# Assigned task:
Would you restate all the data that follows, word for word?

· · · · ·

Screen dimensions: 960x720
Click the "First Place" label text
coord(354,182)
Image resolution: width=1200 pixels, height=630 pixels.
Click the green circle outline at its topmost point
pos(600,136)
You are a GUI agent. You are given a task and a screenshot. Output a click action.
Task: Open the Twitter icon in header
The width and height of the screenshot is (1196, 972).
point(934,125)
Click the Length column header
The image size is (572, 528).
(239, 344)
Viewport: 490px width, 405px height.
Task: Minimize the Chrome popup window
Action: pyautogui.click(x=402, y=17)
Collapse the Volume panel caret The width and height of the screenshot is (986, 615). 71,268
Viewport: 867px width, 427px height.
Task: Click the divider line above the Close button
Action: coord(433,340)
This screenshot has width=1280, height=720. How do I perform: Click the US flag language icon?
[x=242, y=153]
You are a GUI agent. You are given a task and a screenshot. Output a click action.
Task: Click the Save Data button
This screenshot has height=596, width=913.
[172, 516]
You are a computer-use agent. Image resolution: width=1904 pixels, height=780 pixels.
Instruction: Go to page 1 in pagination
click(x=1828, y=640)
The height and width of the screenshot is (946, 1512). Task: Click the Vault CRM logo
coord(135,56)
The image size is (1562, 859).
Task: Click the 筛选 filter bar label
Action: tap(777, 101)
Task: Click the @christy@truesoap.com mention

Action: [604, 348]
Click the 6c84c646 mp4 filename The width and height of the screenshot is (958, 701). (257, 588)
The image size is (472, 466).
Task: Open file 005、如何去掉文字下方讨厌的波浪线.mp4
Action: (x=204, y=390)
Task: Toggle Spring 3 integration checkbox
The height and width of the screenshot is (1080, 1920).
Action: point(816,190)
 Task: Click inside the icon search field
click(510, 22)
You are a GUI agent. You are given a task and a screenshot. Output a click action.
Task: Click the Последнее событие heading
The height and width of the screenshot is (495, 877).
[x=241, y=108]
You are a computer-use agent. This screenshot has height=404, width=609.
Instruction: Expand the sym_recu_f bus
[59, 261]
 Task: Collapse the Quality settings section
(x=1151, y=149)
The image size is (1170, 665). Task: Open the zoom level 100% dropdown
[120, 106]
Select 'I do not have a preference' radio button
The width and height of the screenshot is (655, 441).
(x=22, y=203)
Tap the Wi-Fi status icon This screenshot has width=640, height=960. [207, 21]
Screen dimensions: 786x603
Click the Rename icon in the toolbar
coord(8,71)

· · · · ·

# Exercise solution:
Screen dimensions: 960x720
Click the "First Place" label text
coord(354,182)
Image resolution: width=1200 pixels, height=630 pixels.
Click the green circle outline at its topmost point
pos(600,136)
You are a GUI agent. You are given a task and a screenshot. Output a click action.
Task: Open the Twitter icon in header
The width and height of the screenshot is (1196, 972).
point(934,125)
Click the Length column header
The image size is (572, 528).
(239, 344)
Viewport: 490px width, 405px height.
Task: Minimize the Chrome popup window
Action: pyautogui.click(x=402, y=17)
Collapse the Volume panel caret The width and height of the screenshot is (986, 615). 71,268
Viewport: 867px width, 427px height.
Task: Click the divider line above the Close button
Action: coord(433,340)
This screenshot has width=1280, height=720. How do I perform: Click the US flag language icon?
[x=242, y=153]
You are a GUI agent. You are given a task and a screenshot. Output a click action.
Task: Click the Save Data button
This screenshot has height=596, width=913.
[172, 516]
You are a computer-use agent. Image resolution: width=1904 pixels, height=780 pixels.
Instruction: Go to page 1 in pagination
click(x=1828, y=640)
The height and width of the screenshot is (946, 1512). Task: Click the Vault CRM logo
coord(135,56)
The image size is (1562, 859).
Task: Click the 筛选 filter bar label
Action: tap(777, 101)
Task: Click the @christy@truesoap.com mention

Action: [604, 348]
Click the 6c84c646 mp4 filename The width and height of the screenshot is (958, 701). (257, 588)
The image size is (472, 466).
Task: Open file 005、如何去掉文字下方讨厌的波浪线.mp4
Action: (x=204, y=390)
Task: Toggle Spring 3 integration checkbox
The height and width of the screenshot is (1080, 1920).
Action: point(816,190)
 Task: Click inside the icon search field
click(510, 22)
You are a GUI agent. You are given a task and a screenshot. Output a click action.
Task: Click the Последнее событие heading
The height and width of the screenshot is (495, 877).
[x=241, y=108]
You are a computer-use agent. This screenshot has height=404, width=609.
Instruction: Expand the sym_recu_f bus
[59, 261]
 Task: Collapse the Quality settings section
(x=1151, y=149)
The image size is (1170, 665). Task: Open the zoom level 100% dropdown
[120, 106]
Select 'I do not have a preference' radio button
The width and height of the screenshot is (655, 441).
(x=22, y=203)
Tap the Wi-Fi status icon This screenshot has width=640, height=960. [207, 21]
Screen dimensions: 786x603
Click the Rename icon in the toolbar
coord(8,71)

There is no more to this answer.